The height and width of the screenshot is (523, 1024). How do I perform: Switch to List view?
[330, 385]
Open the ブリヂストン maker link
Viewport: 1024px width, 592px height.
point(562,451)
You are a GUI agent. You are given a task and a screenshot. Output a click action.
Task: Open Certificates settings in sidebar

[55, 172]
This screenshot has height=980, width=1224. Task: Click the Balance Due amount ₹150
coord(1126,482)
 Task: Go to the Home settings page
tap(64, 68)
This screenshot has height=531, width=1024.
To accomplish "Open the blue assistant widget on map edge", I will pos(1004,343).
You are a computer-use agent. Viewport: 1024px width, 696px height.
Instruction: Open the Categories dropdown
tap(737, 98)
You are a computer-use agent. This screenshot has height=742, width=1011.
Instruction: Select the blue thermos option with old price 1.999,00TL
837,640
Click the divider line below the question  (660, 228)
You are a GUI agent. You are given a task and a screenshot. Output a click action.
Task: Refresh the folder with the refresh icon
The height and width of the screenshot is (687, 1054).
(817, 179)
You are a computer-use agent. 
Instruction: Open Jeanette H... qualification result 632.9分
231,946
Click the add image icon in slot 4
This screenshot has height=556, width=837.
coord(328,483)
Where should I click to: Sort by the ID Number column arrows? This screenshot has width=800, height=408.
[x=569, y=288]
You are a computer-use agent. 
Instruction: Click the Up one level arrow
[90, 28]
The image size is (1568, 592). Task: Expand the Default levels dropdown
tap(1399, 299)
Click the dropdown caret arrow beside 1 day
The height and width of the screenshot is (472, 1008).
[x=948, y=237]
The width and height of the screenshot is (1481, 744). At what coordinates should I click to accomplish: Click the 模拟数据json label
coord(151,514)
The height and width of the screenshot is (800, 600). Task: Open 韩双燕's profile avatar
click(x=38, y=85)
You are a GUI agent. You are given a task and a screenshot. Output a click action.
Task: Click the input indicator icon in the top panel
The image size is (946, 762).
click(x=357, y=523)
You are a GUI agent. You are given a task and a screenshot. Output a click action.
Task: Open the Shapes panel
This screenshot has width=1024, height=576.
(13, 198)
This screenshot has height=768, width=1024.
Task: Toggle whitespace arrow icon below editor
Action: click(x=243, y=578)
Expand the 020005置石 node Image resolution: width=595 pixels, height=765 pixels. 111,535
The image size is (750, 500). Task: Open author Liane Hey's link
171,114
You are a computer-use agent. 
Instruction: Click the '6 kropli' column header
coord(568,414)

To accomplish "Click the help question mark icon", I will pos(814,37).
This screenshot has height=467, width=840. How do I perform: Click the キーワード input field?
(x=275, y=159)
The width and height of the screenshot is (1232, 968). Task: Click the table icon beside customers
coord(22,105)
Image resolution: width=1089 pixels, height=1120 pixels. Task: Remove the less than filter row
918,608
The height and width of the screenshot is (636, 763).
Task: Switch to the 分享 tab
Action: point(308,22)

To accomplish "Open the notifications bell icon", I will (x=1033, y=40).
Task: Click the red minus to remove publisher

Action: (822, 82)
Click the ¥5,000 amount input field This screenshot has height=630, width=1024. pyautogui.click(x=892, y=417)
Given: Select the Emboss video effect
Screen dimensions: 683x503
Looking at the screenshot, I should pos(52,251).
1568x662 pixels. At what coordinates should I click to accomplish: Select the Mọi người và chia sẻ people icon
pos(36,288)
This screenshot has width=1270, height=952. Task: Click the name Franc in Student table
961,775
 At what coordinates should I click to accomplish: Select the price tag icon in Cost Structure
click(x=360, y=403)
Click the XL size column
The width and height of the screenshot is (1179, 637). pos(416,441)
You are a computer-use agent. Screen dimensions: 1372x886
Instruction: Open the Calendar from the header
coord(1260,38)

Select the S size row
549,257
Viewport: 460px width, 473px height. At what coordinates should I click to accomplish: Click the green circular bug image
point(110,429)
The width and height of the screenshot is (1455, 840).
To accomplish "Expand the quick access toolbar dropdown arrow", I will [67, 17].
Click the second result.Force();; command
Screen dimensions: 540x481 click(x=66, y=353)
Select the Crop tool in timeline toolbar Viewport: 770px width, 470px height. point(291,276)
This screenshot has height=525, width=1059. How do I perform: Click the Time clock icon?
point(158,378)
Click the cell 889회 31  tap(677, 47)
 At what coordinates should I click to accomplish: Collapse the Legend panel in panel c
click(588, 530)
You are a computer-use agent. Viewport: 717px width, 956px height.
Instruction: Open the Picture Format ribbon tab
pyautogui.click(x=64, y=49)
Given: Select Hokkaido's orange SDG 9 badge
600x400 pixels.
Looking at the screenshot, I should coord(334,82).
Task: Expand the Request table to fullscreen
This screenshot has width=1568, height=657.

> Work required
Your job is to retype all of the material exactly.

> Answer to this task
The height and width of the screenshot is (523, 1024). How do I perform: Switch to List view?
[330, 385]
Open the ブリヂストン maker link
Viewport: 1024px width, 592px height.
point(562,451)
You are a GUI agent. You are given a task and a screenshot. Output a click action.
Task: Open Certificates settings in sidebar

[55, 172]
This screenshot has height=980, width=1224. Task: Click the Balance Due amount ₹150
coord(1126,482)
 Task: Go to the Home settings page
tap(64, 68)
This screenshot has height=531, width=1024.
To accomplish "Open the blue assistant widget on map edge", I will pos(1004,343).
You are a computer-use agent. Viewport: 1024px width, 696px height.
Instruction: Open the Categories dropdown
tap(737, 98)
You are a computer-use agent. This screenshot has height=742, width=1011.
Instruction: Select the blue thermos option with old price 1.999,00TL
837,640
Click the divider line below the question  (660, 228)
You are a GUI agent. You are given a task and a screenshot. Output a click action.
Task: Refresh the folder with the refresh icon
The height and width of the screenshot is (687, 1054).
(817, 179)
You are a computer-use agent. 
Instruction: Open Jeanette H... qualification result 632.9分
231,946
Click the add image icon in slot 4
This screenshot has height=556, width=837.
coord(328,483)
Where should I click to: Sort by the ID Number column arrows? This screenshot has width=800, height=408.
[x=569, y=288]
You are a computer-use agent. 
Instruction: Click the Up one level arrow
[90, 28]
The image size is (1568, 592). Task: Expand the Default levels dropdown
tap(1399, 299)
Click the dropdown caret arrow beside 1 day
The height and width of the screenshot is (472, 1008).
[x=948, y=237]
The width and height of the screenshot is (1481, 744). At what coordinates should I click to accomplish: Click the 模拟数据json label
coord(151,514)
The height and width of the screenshot is (800, 600). Task: Open 韩双燕's profile avatar
click(x=38, y=85)
You are a GUI agent. You are given a task and a screenshot. Output a click action.
Task: Click the input indicator icon in the top panel
The image size is (946, 762).
click(x=357, y=523)
You are a GUI agent. You are given a task and a screenshot. Output a click action.
Task: Open the Shapes panel
This screenshot has width=1024, height=576.
(13, 198)
This screenshot has height=768, width=1024.
Task: Toggle whitespace arrow icon below editor
Action: click(x=243, y=578)
Expand the 020005置石 node Image resolution: width=595 pixels, height=765 pixels. 111,535
The image size is (750, 500). Task: Open author Liane Hey's link
171,114
You are a computer-use agent. 
Instruction: Click the '6 kropli' column header
coord(568,414)

To accomplish "Click the help question mark icon", I will pos(814,37).
This screenshot has height=467, width=840. How do I perform: Click the キーワード input field?
(x=275, y=159)
The width and height of the screenshot is (1232, 968). Task: Click the table icon beside customers
coord(22,105)
Image resolution: width=1089 pixels, height=1120 pixels. Task: Remove the less than filter row
918,608
The height and width of the screenshot is (636, 763).
Task: Switch to the 分享 tab
Action: point(308,22)

To accomplish "Open the notifications bell icon", I will (x=1033, y=40).
Task: Click the red minus to remove publisher

Action: (822, 82)
Click the ¥5,000 amount input field This screenshot has height=630, width=1024. pyautogui.click(x=892, y=417)
Given: Select the Emboss video effect
Screen dimensions: 683x503
Looking at the screenshot, I should pos(52,251).
1568x662 pixels. At what coordinates should I click to accomplish: Select the Mọi người và chia sẻ people icon
pos(36,288)
This screenshot has width=1270, height=952. Task: Click the name Franc in Student table
961,775
 At what coordinates should I click to accomplish: Select the price tag icon in Cost Structure
click(x=360, y=403)
Click the XL size column
The width and height of the screenshot is (1179, 637). pos(416,441)
You are a computer-use agent. Screen dimensions: 1372x886
Instruction: Open the Calendar from the header
coord(1260,38)

Select the S size row
549,257
Viewport: 460px width, 473px height. At what coordinates should I click to accomplish: Click the green circular bug image
point(110,429)
The width and height of the screenshot is (1455, 840).
To accomplish "Expand the quick access toolbar dropdown arrow", I will [67, 17].
Click the second result.Force();; command
Screen dimensions: 540x481 click(x=66, y=353)
Select the Crop tool in timeline toolbar Viewport: 770px width, 470px height. point(291,276)
This screenshot has height=525, width=1059. How do I perform: Click the Time clock icon?
point(158,378)
Click the cell 889회 31  tap(677, 47)
 At what coordinates should I click to accomplish: Collapse the Legend panel in panel c
click(588, 530)
You are a computer-use agent. Viewport: 717px width, 956px height.
Instruction: Open the Picture Format ribbon tab
pyautogui.click(x=64, y=49)
Given: Select Hokkaido's orange SDG 9 badge
600x400 pixels.
Looking at the screenshot, I should coord(334,82).
Task: Expand the Request table to fullscreen
This screenshot has width=1568, height=657.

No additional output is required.